When set to True, any headers configured to hold the true client IP will be overwritten in the request if they are already present. Normally we want to pass those headers upstream. The default value is False.

Request Failover

This is a list of HTTP status codes for which you want Origin Failover to occur. These are not required, but conventionally they are used. If you omit a code, failover will only occur when we don't receive any valid HTTP status (in the event of connection errors, timeouts, etc.).
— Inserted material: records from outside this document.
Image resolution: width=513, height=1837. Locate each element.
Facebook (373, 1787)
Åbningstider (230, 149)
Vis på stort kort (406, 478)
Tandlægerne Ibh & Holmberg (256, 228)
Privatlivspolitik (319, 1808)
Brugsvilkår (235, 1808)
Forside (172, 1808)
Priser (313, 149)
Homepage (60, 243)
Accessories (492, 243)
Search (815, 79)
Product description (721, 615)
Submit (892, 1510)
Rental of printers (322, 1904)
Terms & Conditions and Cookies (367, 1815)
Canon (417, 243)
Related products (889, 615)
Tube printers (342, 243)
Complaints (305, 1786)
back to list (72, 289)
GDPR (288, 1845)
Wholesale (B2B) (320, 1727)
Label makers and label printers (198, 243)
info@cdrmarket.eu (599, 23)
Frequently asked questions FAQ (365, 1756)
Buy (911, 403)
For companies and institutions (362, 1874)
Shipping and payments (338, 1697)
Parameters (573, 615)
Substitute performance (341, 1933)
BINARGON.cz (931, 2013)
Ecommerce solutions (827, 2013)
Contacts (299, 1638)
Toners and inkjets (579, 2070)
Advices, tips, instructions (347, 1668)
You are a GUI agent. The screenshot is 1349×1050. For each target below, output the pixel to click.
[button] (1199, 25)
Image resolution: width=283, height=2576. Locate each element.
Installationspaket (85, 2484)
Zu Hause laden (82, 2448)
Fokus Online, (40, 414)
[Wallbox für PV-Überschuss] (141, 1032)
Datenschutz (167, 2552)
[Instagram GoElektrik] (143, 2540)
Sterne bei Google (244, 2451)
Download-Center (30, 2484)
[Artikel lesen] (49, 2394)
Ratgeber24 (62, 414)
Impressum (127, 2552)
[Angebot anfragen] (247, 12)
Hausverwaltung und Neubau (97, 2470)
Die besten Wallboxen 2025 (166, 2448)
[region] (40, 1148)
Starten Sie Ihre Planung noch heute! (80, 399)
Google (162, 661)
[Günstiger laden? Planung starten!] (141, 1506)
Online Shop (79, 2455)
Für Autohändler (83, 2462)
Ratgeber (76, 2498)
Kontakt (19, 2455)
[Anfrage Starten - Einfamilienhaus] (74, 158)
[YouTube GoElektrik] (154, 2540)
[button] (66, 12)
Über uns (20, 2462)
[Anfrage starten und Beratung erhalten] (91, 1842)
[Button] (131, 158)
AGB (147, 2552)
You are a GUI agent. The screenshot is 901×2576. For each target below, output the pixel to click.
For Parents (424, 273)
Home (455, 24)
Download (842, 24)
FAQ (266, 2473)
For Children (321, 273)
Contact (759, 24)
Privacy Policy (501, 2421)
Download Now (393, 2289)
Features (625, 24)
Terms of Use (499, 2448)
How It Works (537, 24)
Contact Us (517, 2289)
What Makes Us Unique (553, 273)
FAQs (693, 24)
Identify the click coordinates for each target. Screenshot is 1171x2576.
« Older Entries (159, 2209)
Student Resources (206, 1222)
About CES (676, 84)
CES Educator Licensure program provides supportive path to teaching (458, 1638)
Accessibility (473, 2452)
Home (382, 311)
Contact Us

You can select any or all of the following:

  • 500 - Internal server error
  • 502 - Bad gateway
  • 503 - Service unavailable
  • 504 - Gateway timeout

Failover host

A origin that can be used as a failover host. This can be a hostname or an IPv4 address. If it is a hostname, it must be a valid hostname (that is, it must follow the usual restrictions on naming).

Failover host header

This specifies the host header value for requests to origin. Valid values are:

  • Inherited: the value is not set explicitly and is derived from the global defaults or the value set by earlier rules.
  • Edge domain: this sets the upstream host header to the edge domain (this is the Host header value specified in the end user request). This is the default value.
  • Origin domain: this sets the upstream host header to the origin domain.
  • Custom: this sets a custom header you can specify in the text field that appears when you select this.

Maximum retry attempts

If there is a connection failure or a read timeout when trying to connect to the origin, the proxy can retry the connection. This field sets the maximum number of retry attempts that will be made. The retry is done only if there was no data from the upstream. This is useful for load balancers, which sometimes just don't respond after a successful connection has been established. This can be an integer in the range from 0 to 6. The default is 0.

It is recommended that when Origin Failover is being used, this field should be left at its default value of 0. Otherwise there will unnecessary delay by the proxy in retrying the primary origin.